Problems:
1. Answer these questions from the court order excerpt:
(a) What is the civil action number?
(b) Under which docket number was Lyft Inc.'s Corrected Motion to Dismiss Complaint filed?
(c) What do Uber and Lyft customers use to locate, schedule, and pay for their travel?
2. Write out the court order excerpt from "I. Background" to "for their travel.", word for word.

---- Page excerpt

UBER TECHNOLOGIES, INC. and
LYFT INC.,
Civil Action No. SA-14-CA-502-XR
Defendants.
ORDER
On this date, the Court considered the Motion to Dismiss Plaintiff’s Complaint (docket no.
6) filed by Uber Technologies, Inc. and the Corrected Motion to Dismiss Complaint (docket no. 10)
filed by Lyft Inc. Defendants challenge whether Plaintiffs had standing to file their claims under
Title III of the Americans with Disabilities Act at the time of filing the Original Complaint and
whether their complaint states a claim for relief.
I. Background
According to the Complaint, Plaintiffs Posadas, Ramos, and Williams are mobility-impaired
individuals who use wheelchairs and require wheelchair accessible vehicles for their transportation
needs or other accommodating services such as assistance with storing their wheelchairs. Docket
no. 1 at ¶¶ 2, 7-9, 16. Plaintiffs allege that Uber and Lyft operate “vehicles for hire” in San Antonio
as defined under CSACO Section 330003. Id. ¶ 12, 13. Plaintiffs allege that Uber and Lyft “both
engage in a demand responsive system as defined by 42 U.S.C. § 12181.1 Id. at ¶ 14. Plaintiffs
allege that Uber and Lyft “have entered the vehicle-for-hire market in both Houston and San
Antonio. Uber and Lyft customers use a smartphone app to locate, schedule, and pay for their travel.

--------
---- Collected material

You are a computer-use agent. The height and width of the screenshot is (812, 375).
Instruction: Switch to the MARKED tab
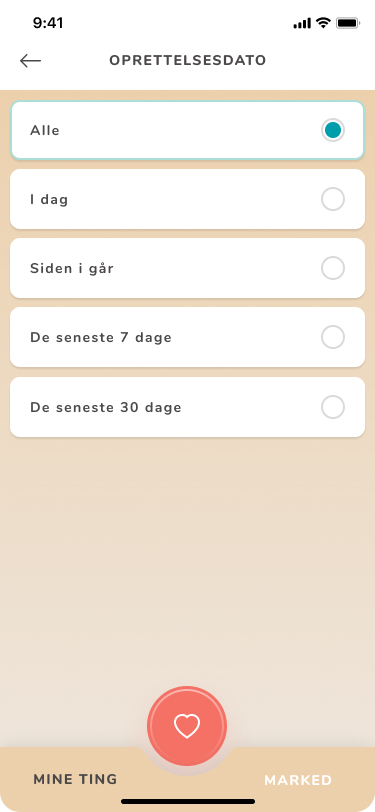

--------

Answers for the exercise:
1.
(a) SA-14-CA-502-XR
(b) Docket no. 10
(c) A smartphone app

2.
I. Background
According to the Complaint, Plaintiffs Posadas, Ramos, and Williams are mobility-impaired
individuals who use wheelchairs and require wheelchair accessible vehicles for their transportation
needs or other accommodating services such as assistance with storing their wheelchairs. Docket
no. 1 at ¶¶ 2, 7-9, 16. Plaintiffs allege that Uber and Lyft operate “vehicles for hire” in San Antonio
as defined under CSACO Section 330003. Id. ¶ 12, 13. Plaintiffs allege that Uber and Lyft “both
engage in a demand responsive system as defined by 42 U.S.C. § 12181.1 Id. at ¶ 14. Plaintiffs
allege that Uber and Lyft “have entered the vehicle-for-hire market in both Houston and San
Antonio. Uber and Lyft customers use a smartphone app to locate, schedule, and pay for their travel.